Jean Mallinson refers to Colombo as "the poet as supreme opportunist, [who] joyfully exploits instead of lamenting his position as epigone or, to use Harold Bloom's term, 'belated poet' "(67).  Indeed, Colombo actually draws attention to the social nature of "his" writings: he literally equivocates (equi-vocates) on the matter of the artist's signature by subtitling John Toronto "new poems by Dr. Strachan, found by John Robert Colombo."  The book's main title, in fact, potentially refers to both John Strachan and John Colombo.  Colombo also takes second billing to William Lyon Mackenzie on the title page of The Mackenzie Poems, explaining in the introduction that the volume "is the product of a creative collaboration spanning a hundred years" (7).  Another introductory note tells us that the found text of The Great Cities of Antiquity is The Encyclopaedia Britannica, a work already considered by its authors to be "a vast engine of cooperative effort" (ii).

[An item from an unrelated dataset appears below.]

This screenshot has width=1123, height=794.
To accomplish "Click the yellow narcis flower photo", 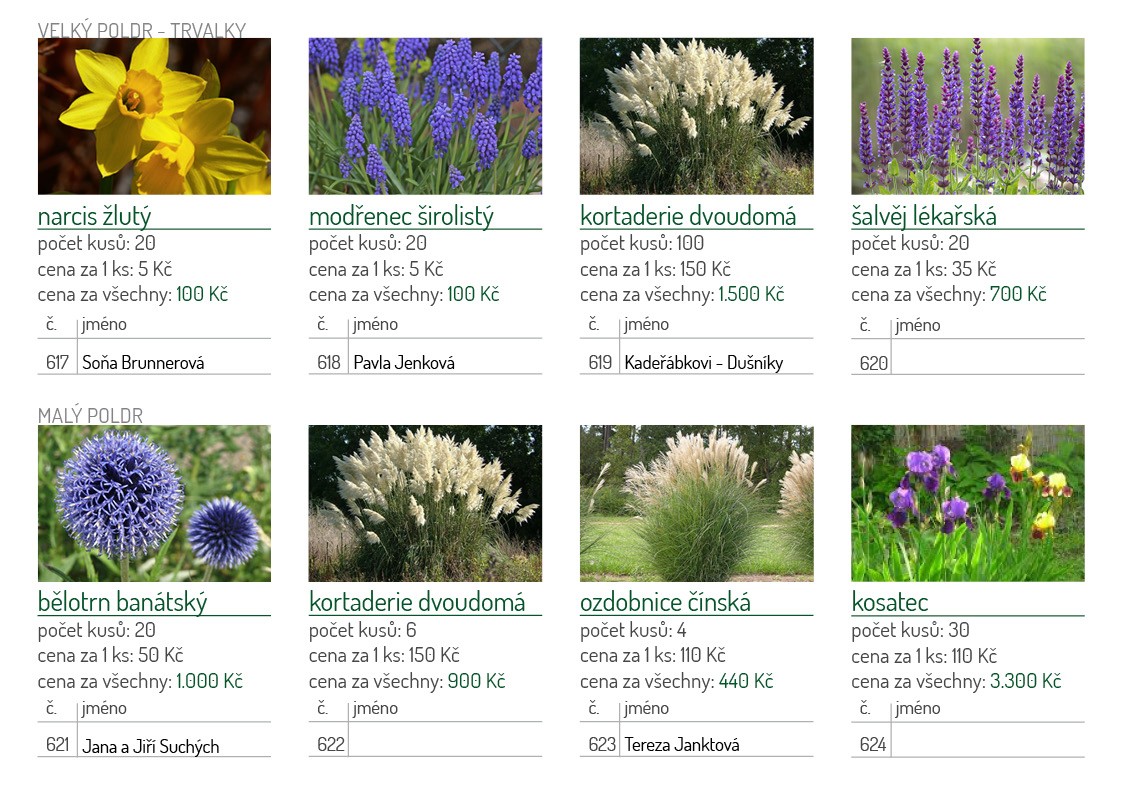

     Other poems put the social issue in an even broader context.  As we have noted, all language is always an already-given social fact, and is borrowed therefore from a complex socio-linguistic system, and not just individuals who can be duly attributed with a quote.  Colombo's poems are frequently composed of excerpts from etymological dictionaries, dictionaries of quotation, dictionaries of proverbs, dictionaries of rhyming words.  "Interrogation," for example, is composed of citations from Eric Partridge's A Dictionary of Clichés (Variable Cloudiness 20).  Such quotes make obvious what is the case for all uses of language: their "attribution" is intertextual; it necessarily goes far beyond the reference work in which they can be found.

     "Reference work" is clearly a key term.  It was, we might recall, the heading of the second, "non-literary," category of Colombo's found works.   We routinely make the distinction between language that simply and unambiguously refers and language that is somehow differentiated by its "literary" status, but found poetry draws attention to the fallaciousness of that distinction.  It may employ exactly the same materials as "non-literary" works as, for instance, does Colombo's poem "Love in Quotes," which is a pastiche of quotations from Colombo's Canadian Quotations (Variable Cloudiness 30).  The difference, then, as Stanley Fish's example demon strated, is one of context, rather than content.  In an article on "Non-genre literature," Jonathan Culler demonstrates the transformation of a piece of journalistic prose into a lyric poem through a shift in the reader's generic expectations.  Similarly, Colombo's recontextualizing of da Vinci's inventories in Leonardo's Lists literally "re-invents" them in the sense of "invent" that means to find, or come upon.  The "poetic" context puts into play interpretive possibilities that might otherwise have been ignored.

     It goes without saying, then, that Colombo's work brackets the notion of Literature itself: Louis Dudek calls him "a non-poet who also writes non-books" ("Poetry in English" 119).  The Great Wall of China, for instance, eludes literary genre classifications in its subtitle, "an entertainment," and Mostly Monsters flouts the notion of high literature by placing Mary Shelley alongside gothic tidbits from horror films, advertising slogans and comic books.  Finally, "Written by an Unknown Hand on the Margin . . ." might be considered an epitome of Colombo's found work, since it literally places marginalia at centre-page (Translations 72).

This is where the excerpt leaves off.